Introduction. Two-thirds of primary care patients with depression also have somatic symptoms present, making detection of depression more difficult. Primary health care is the first level of screening for depression, and early detection is key to treatment success. Anxiety also has a high comorbidity rate with chronic pain conditions. Generalized anxiety disorder (GAD) is common among patients with “medically unexplained” chronic pain and chronic physical illness and is also a predictor of chronic musculoskeletal pain after trauma. Belonging to different ethnic groups and ignorance of these differences by primary care physicians can be an obstacle to good health care, especially early recognition of depressive symptoms.
Aim. The aim of this proposed, systematic work was to draw conclusions from empirical research dealing with the processes involved in the examination of depression, anxiety, and chronic non malignant pain. The research question for this review paper was to examine the correlation of depression and anxiety with chronic non-malignant pain. The aim was to examine the role of primary health care in recognizing, preventing, and treating depression and anxiety in patients with chronic non-malignant pain, and whether there is a difference in the correlation between depression, anxiety, and chronic non-malignant pain according to ethnicity.

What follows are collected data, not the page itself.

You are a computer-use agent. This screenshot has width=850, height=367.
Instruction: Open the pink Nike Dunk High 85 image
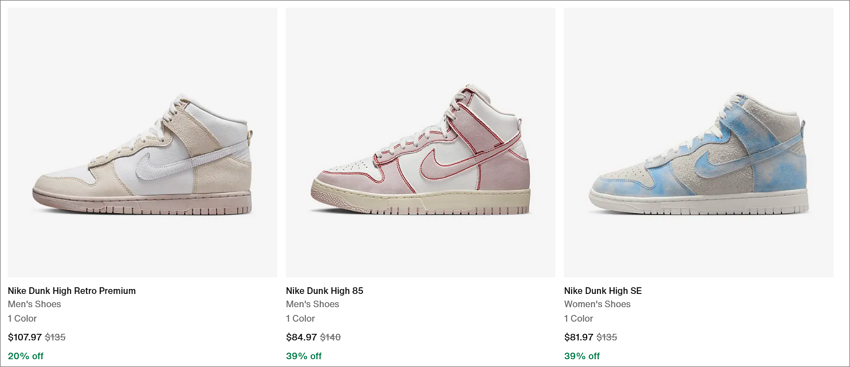click(x=420, y=142)
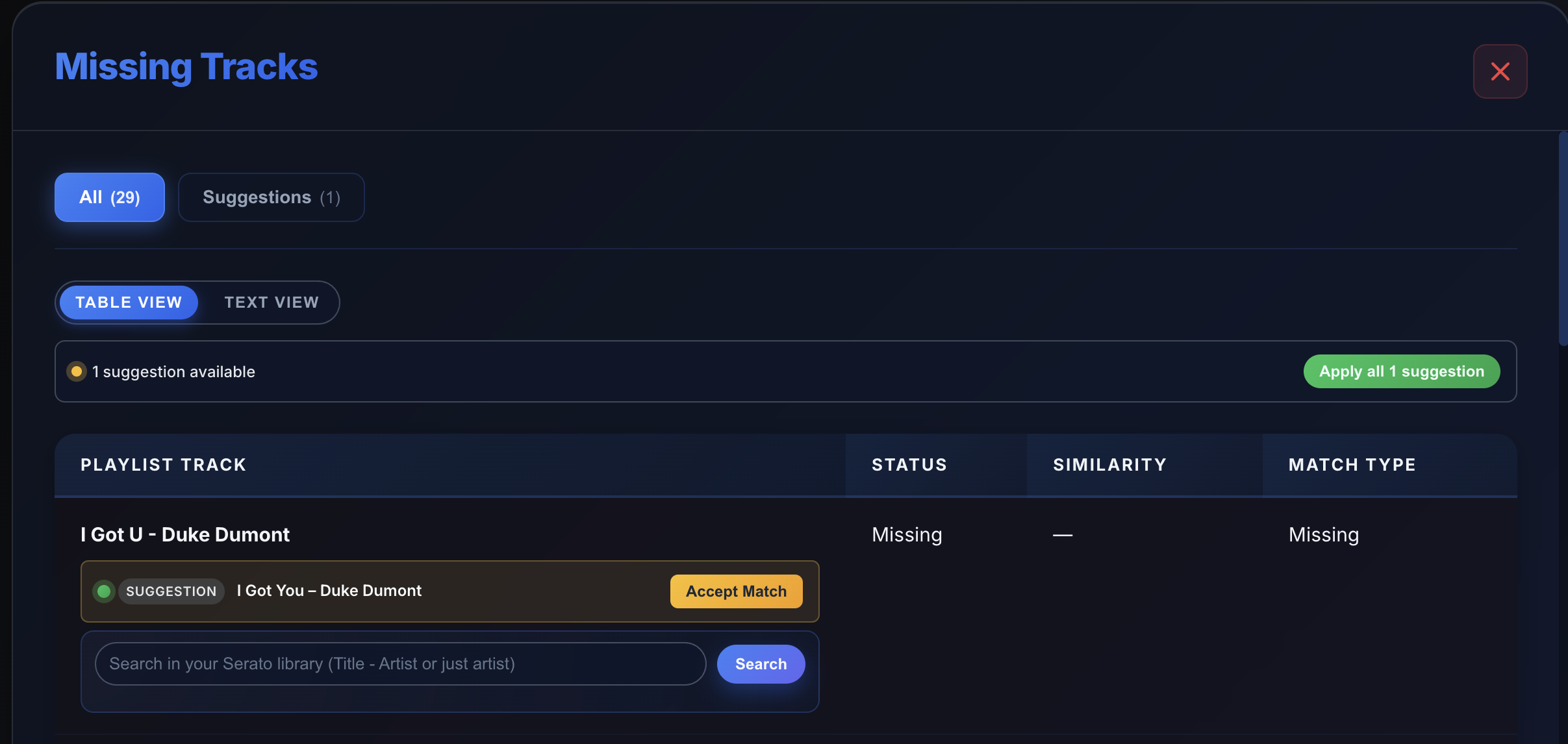Close the Missing Tracks dialog
Viewport: 1568px width, 744px height.
(x=1499, y=71)
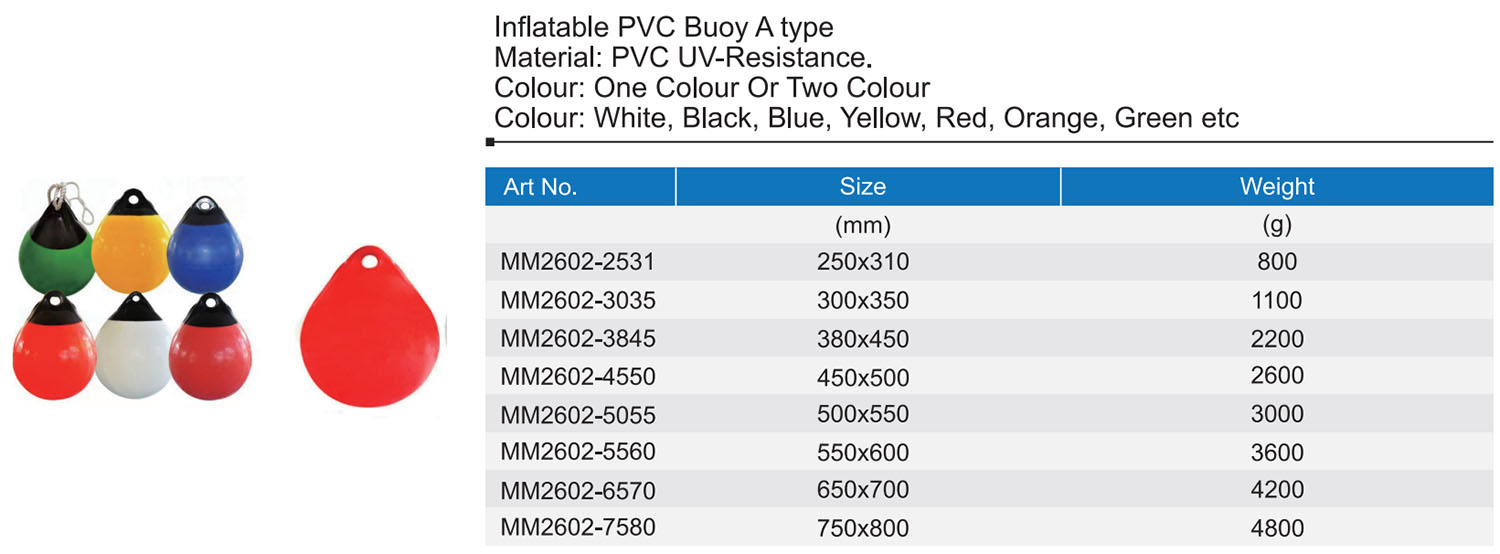The image size is (1500, 554).
Task: Click article number MM2602-5055
Action: coord(578,414)
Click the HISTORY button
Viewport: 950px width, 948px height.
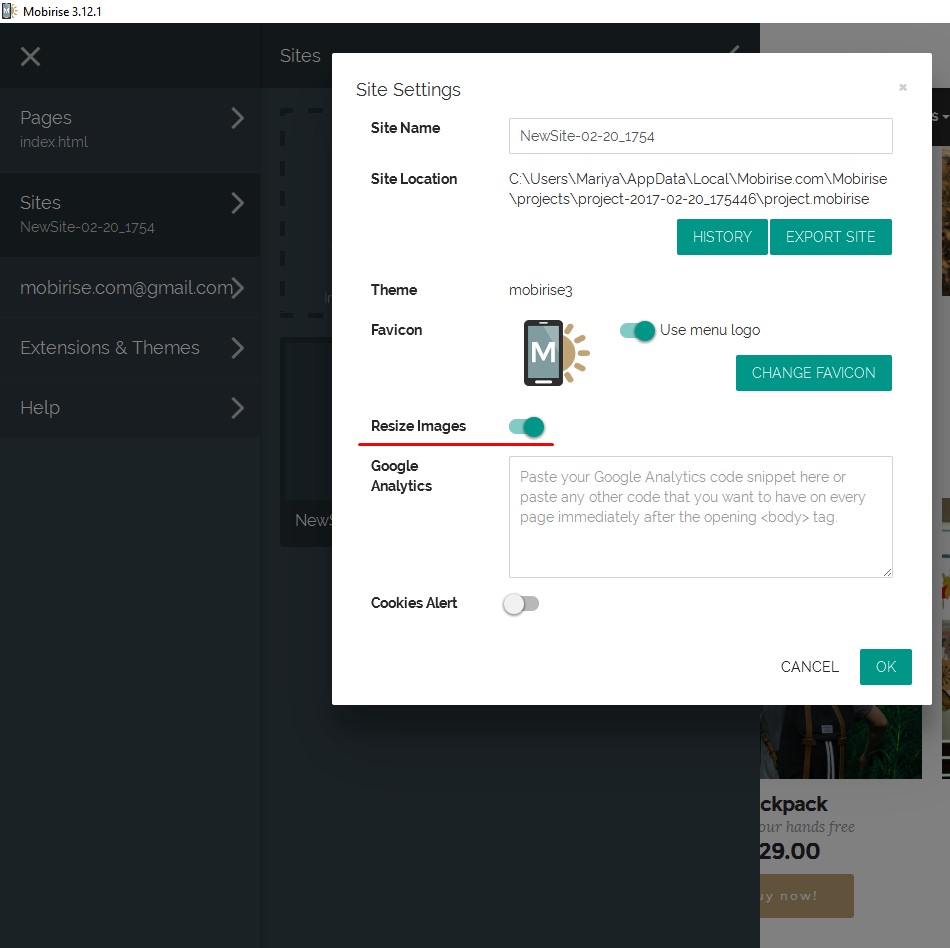point(722,237)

Methods. Methods for identifying the study were derived from the Medline database (via PubMed). The analysis included all scientific papers in English, regardless of methodology, published since 2011. The papers dealt with the correlation between depression, anxiety, and chronic non-malignant pain, and included the population of primary care patients over 18 years of age who suffer from chronic nonmalignant pain and at the same time have symptoms of depression and anxiety present or are members of ethnic groups. 403 articles were found, original and review papers, of which, after a detailed reading, 10 were selected that meet the inclusion criteria for the purposes of this review.
Results. Depression and anxiety are significantly more present in people with chronic pain (23%), compared to those who do not have chronic pain (12%). The most common is chronic musculoskeletal pain, with one-third of patients having depression. Depression and anxiety are significantly associated with the intensity and duration of pain. Chronic pain and depression also differ according to ethnic groups, with cultural differences and language barriers being a barrier to early detection of depression.
Conclusion. Depression is the most common mental health disorder associated with chronic pain. It is extremely important to treat both depression and pain, in order to prevent the development of severe depression and chronic pain at an early stage. The integrated program at the level of primary health care is expected to have positive effects on both the physical and mental condition of patients. Cultural differences and ethnicity, which can significantly reduce the detection of depressive symptoms at the primary health care level, should certainly be taken into account.